● **What to produce**: The records, repeated exactly and in full, are the expected answer.

● **Records from a data source**:
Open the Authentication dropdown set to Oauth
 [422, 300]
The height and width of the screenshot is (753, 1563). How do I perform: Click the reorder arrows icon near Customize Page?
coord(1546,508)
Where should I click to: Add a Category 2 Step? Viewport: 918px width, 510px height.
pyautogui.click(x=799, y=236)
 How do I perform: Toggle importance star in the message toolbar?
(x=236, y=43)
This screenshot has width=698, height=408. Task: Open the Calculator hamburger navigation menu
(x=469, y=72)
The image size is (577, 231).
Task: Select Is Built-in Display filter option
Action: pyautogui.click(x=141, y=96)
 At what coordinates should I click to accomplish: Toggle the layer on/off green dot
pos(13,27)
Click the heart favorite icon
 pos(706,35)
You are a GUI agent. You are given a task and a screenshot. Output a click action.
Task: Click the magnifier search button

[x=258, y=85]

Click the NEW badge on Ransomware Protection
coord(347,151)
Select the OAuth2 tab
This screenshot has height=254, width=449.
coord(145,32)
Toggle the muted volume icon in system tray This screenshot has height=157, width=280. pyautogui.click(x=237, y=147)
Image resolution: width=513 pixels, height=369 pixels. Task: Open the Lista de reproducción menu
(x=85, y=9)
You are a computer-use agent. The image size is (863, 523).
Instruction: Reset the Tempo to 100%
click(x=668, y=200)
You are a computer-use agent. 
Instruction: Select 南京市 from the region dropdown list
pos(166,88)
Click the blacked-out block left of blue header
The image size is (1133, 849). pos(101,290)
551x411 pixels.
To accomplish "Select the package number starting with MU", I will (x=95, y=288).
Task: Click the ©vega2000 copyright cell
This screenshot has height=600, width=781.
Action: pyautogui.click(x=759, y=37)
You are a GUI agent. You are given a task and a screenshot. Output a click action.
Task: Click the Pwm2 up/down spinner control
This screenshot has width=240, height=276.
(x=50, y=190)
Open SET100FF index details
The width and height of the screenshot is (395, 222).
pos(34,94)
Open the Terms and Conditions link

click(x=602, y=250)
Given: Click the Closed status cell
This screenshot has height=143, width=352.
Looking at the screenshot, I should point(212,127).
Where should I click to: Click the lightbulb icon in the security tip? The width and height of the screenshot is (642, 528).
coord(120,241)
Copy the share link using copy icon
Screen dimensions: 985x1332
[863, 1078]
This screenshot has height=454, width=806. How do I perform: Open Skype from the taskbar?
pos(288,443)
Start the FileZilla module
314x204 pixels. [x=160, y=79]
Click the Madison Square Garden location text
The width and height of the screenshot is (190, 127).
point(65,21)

● **Response to this task**:
Open the Authentication dropdown set to Oauth
 [422, 300]
The height and width of the screenshot is (753, 1563). How do I perform: Click the reorder arrows icon near Customize Page?
coord(1546,508)
Where should I click to: Add a Category 2 Step? Viewport: 918px width, 510px height.
pyautogui.click(x=799, y=236)
 How do I perform: Toggle importance star in the message toolbar?
(x=236, y=43)
This screenshot has width=698, height=408. Task: Open the Calculator hamburger navigation menu
(x=469, y=72)
The image size is (577, 231).
Task: Select Is Built-in Display filter option
Action: pyautogui.click(x=141, y=96)
 At what coordinates should I click to accomplish: Toggle the layer on/off green dot
pos(13,27)
Click the heart favorite icon
 pos(706,35)
You are a GUI agent. You are given a task and a screenshot. Output a click action.
Task: Click the magnifier search button

[x=258, y=85]

Click the NEW badge on Ransomware Protection
coord(347,151)
Select the OAuth2 tab
This screenshot has height=254, width=449.
coord(145,32)
Toggle the muted volume icon in system tray This screenshot has height=157, width=280. pyautogui.click(x=237, y=147)
Image resolution: width=513 pixels, height=369 pixels. Task: Open the Lista de reproducción menu
(x=85, y=9)
You are a computer-use agent. The image size is (863, 523).
Instruction: Reset the Tempo to 100%
click(x=668, y=200)
You are a computer-use agent. 
Instruction: Select 南京市 from the region dropdown list
pos(166,88)
Click the blacked-out block left of blue header
The image size is (1133, 849). pos(101,290)
551x411 pixels.
To accomplish "Select the package number starting with MU", I will (x=95, y=288).
Task: Click the ©vega2000 copyright cell
This screenshot has height=600, width=781.
Action: pyautogui.click(x=759, y=37)
You are a GUI agent. You are given a task and a screenshot. Output a click action.
Task: Click the Pwm2 up/down spinner control
This screenshot has width=240, height=276.
(x=50, y=190)
Open SET100FF index details
The width and height of the screenshot is (395, 222).
pos(34,94)
Open the Terms and Conditions link

click(x=602, y=250)
Given: Click the Closed status cell
This screenshot has height=143, width=352.
Looking at the screenshot, I should point(212,127).
Where should I click to: Click the lightbulb icon in the security tip? The width and height of the screenshot is (642, 528).
coord(120,241)
Copy the share link using copy icon
Screen dimensions: 985x1332
[863, 1078]
This screenshot has height=454, width=806. How do I perform: Open Skype from the taskbar?
pos(288,443)
Start the FileZilla module
314x204 pixels. [x=160, y=79]
Click the Madison Square Garden location text
The width and height of the screenshot is (190, 127).
point(65,21)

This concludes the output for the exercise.